• _BRIEF_:
Everything in the entries is to be written out exactly, except for the pictures.
* * *
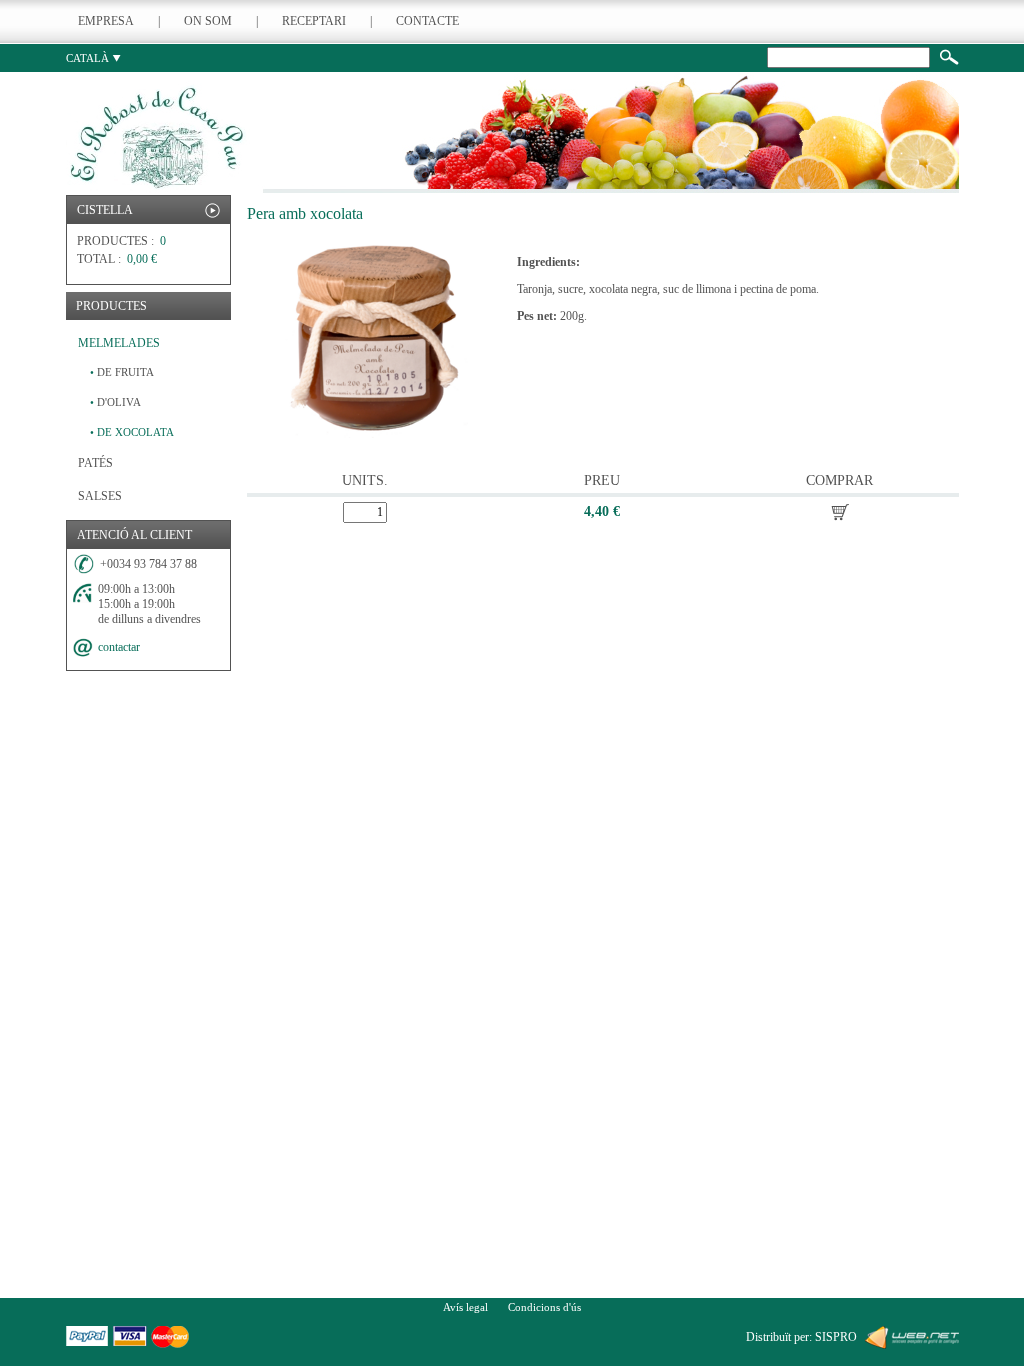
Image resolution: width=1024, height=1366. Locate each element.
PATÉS (95, 463)
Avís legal (465, 1307)
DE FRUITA (122, 372)
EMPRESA (106, 21)
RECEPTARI (314, 21)
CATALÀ (89, 58)
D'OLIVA (115, 402)
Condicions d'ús (544, 1307)
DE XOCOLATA (132, 432)
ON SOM (208, 21)
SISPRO (836, 1337)
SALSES (100, 496)
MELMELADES (119, 343)
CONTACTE (427, 21)
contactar (119, 647)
* * *
• _OUTPUT BELOW_:
Image resolution: width=1024, height=1366. Locate each element.
PATÉS (95, 463)
Avís legal (465, 1307)
DE FRUITA (122, 372)
EMPRESA (106, 21)
RECEPTARI (314, 21)
CATALÀ (89, 58)
D'OLIVA (115, 402)
Condicions d'ús (544, 1307)
DE XOCOLATA (132, 432)
ON SOM (208, 21)
SISPRO (836, 1337)
SALSES (100, 496)
MELMELADES (119, 343)
CONTACTE (427, 21)
contactar (119, 647)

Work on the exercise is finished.